SC adjourns hearing on PIL seeking stay on Rafale deal
The Supreme Court adjourned hearing on a plea seeking a stay on the Rafale fighter jet deal between India and France. A bench of Justices Ranjan Gogoi, Navin Sinha, and KM Joseph postponed the matter till October 10 after petitioner advocate ML Sharma told the bench that he wanted to file some additional documents in the case and sought an adjournment in the matter.
Sharma alleges that the deal is an 'outcome of corruption'
Sharma, in his petition, said that the inter-government agreement to buy 36 Rafale jets must be quashed as it was an "outcome of corruption" and not ratified under Article 253 (Parliament has power to make any law for implementing any inter-government agreement) of the Constitution.
Petition seeks FIR against Modi, Parrikar, Anil Ambani
The petition has also sought lodging of an FIR and prosecution of Prime Minister Narendra Modi, former Defense Minister and current Goa Chief Minister Manohar Parrikar, business tycoon Anil Ambani, and French armament firm Dassault, along with the recovery of the amount. A similar plea was filed in the SC in March seeking an independent probe and transparency into the Rafale deal.
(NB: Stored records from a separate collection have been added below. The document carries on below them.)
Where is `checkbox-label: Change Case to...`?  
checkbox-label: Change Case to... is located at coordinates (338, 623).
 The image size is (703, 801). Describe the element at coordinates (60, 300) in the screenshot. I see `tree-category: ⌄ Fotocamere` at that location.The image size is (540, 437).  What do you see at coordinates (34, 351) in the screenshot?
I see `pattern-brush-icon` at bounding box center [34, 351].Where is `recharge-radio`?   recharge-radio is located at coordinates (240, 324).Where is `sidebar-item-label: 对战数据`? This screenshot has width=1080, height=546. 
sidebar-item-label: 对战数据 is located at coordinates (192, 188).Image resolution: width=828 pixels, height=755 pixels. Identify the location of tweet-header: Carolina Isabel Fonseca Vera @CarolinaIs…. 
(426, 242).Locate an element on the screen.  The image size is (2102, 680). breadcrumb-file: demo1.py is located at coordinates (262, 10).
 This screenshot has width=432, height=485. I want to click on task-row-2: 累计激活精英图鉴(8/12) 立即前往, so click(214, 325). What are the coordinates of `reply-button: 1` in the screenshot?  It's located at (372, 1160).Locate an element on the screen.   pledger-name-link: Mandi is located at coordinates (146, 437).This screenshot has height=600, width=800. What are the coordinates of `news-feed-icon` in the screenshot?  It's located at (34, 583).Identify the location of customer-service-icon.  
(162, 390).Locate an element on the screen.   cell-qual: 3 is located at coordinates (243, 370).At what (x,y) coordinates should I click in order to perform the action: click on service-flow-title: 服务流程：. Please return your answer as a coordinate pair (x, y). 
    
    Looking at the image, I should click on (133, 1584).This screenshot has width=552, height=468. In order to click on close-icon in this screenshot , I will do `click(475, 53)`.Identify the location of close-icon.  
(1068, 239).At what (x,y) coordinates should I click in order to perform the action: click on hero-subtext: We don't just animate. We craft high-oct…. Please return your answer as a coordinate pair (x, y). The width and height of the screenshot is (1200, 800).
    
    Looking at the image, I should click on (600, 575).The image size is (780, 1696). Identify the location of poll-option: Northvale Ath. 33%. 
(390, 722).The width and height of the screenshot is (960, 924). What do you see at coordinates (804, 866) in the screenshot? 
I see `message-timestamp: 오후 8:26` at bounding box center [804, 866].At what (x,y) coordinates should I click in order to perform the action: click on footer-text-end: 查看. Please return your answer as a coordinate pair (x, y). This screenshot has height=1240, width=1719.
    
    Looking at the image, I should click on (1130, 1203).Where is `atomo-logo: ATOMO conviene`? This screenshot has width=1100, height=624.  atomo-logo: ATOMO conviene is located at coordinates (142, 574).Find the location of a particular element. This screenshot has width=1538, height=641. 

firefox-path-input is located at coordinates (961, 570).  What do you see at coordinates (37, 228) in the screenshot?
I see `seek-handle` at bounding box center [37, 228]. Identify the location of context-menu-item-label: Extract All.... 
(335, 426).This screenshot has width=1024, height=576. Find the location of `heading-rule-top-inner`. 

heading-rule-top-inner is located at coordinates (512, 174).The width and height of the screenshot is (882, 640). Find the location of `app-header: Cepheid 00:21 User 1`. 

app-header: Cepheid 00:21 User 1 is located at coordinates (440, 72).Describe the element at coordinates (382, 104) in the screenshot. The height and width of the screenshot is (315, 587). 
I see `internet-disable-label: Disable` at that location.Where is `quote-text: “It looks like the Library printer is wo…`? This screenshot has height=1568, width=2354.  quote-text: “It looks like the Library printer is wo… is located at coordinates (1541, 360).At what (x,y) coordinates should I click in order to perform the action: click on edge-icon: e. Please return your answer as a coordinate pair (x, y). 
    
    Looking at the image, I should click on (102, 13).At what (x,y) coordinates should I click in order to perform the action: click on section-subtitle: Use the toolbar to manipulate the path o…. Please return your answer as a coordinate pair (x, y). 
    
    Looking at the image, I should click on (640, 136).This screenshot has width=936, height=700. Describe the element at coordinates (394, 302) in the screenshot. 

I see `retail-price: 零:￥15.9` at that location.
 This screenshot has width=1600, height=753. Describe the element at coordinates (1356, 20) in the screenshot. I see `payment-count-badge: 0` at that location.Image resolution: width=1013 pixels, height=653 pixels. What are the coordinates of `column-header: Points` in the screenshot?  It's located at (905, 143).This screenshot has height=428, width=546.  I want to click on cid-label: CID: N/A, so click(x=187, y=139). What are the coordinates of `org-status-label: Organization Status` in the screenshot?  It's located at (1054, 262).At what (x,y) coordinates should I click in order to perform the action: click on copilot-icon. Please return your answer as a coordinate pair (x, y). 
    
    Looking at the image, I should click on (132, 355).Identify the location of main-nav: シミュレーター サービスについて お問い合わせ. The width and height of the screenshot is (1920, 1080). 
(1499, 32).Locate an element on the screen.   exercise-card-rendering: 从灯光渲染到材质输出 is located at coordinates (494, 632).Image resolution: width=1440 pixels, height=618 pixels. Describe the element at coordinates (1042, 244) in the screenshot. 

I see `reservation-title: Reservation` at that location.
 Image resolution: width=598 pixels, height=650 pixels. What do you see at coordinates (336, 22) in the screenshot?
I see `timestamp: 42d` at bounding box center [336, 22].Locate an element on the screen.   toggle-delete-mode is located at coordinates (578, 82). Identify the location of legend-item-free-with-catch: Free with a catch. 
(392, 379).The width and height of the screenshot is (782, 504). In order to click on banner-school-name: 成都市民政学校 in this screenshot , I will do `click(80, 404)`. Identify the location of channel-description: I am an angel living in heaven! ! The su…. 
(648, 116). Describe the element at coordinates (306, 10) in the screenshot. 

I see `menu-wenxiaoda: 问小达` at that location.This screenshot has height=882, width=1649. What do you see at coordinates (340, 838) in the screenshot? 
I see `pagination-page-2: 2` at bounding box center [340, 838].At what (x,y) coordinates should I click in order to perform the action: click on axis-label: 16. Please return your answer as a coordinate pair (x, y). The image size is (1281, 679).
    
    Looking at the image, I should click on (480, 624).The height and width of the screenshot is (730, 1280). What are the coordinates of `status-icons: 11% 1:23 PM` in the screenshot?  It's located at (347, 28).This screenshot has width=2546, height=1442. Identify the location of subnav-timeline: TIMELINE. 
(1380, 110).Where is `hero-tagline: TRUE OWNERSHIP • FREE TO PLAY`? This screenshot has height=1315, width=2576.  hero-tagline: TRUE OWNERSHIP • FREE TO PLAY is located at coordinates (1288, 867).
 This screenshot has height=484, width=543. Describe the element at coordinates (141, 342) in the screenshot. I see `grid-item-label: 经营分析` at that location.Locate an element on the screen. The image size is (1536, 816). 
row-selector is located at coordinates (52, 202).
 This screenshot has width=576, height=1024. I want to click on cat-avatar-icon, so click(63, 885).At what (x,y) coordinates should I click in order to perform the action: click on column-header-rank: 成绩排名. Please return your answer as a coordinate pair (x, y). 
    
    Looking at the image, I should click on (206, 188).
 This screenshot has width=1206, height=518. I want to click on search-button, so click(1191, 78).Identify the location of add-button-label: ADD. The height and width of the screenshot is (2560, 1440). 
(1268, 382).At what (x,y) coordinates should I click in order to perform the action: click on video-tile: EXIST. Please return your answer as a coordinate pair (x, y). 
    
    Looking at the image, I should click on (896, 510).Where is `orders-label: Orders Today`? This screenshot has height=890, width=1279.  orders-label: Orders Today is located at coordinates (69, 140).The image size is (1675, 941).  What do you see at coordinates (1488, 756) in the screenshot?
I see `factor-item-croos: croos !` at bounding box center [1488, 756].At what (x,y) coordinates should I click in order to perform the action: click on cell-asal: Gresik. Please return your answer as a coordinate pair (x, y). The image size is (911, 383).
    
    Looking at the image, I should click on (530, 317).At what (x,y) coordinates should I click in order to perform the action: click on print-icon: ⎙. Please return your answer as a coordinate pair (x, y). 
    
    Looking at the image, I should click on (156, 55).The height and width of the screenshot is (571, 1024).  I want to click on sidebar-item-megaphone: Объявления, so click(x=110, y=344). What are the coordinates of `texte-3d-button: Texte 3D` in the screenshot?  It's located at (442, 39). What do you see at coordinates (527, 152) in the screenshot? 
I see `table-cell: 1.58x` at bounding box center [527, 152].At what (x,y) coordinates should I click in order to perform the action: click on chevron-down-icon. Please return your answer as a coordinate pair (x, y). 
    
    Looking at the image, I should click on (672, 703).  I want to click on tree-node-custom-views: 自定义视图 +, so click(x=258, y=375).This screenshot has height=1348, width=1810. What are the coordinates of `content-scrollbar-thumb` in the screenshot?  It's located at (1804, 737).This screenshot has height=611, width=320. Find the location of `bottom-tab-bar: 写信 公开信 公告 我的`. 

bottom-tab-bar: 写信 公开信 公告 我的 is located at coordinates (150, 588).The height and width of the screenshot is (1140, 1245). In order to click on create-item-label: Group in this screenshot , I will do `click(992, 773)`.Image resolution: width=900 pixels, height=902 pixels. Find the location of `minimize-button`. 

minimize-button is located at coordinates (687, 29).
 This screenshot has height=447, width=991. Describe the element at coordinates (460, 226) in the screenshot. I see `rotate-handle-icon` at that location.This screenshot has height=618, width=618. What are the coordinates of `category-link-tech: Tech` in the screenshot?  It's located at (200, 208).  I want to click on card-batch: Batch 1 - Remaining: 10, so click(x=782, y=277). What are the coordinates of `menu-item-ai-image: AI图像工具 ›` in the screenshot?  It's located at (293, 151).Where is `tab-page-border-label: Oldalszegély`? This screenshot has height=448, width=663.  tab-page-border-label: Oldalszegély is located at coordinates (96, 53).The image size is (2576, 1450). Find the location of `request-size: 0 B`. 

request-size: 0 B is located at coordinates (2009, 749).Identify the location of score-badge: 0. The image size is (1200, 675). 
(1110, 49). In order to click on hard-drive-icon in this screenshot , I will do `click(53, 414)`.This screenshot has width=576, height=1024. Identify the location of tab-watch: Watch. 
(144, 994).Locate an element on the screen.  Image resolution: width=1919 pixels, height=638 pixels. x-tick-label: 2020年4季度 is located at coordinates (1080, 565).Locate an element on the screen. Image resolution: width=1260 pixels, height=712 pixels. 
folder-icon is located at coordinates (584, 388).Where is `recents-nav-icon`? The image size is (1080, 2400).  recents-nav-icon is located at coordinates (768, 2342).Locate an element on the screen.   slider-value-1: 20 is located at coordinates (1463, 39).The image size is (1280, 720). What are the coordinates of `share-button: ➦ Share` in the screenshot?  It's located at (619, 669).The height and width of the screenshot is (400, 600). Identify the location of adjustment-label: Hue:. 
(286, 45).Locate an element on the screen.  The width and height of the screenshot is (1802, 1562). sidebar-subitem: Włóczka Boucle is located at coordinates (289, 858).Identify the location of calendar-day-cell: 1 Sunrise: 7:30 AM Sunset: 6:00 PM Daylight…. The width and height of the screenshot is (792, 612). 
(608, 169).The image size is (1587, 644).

Similar plea was filed before seeking transparency of the deal
The other plea, filed by Congress leader Tehseen S Poonawalla, had sought issuance of a direction against the Center on why the Union Cabinet's approval wasn't sought as part of the Defense Procurement Procedure (DPP) before signing the deal with France on September 23, 2016.
Brief information about the Rafale deal
Rafale deal is a defense agreement signed between India and France for the purchase of 36 Rafale fighter aircraft in a fly-away condition to upgrade process of the Indian Air Force equipment. The jet is a twin-engine Medium Multi-Role Combat Aircraft manufactured by French aerospace company Dassault Aviation. IAF had advanced a proposal to buy 126 fighter aircraft in Aug'07 and floated a tender.
What Poonawalla claimed in his plea
Poonawalla had claimed that the Defense Ministry had withdrawn the 2007 tender for procurement of 126 jets, while the deal for procurement of 36 jets was altogether a fresh procurement. Further, the deal for 126 jets was proposed by the then UPA government and 18 were to be delivered by Dassault Aviation, while 108 were to be manufactured at the Hindustan Aeronautics Limited.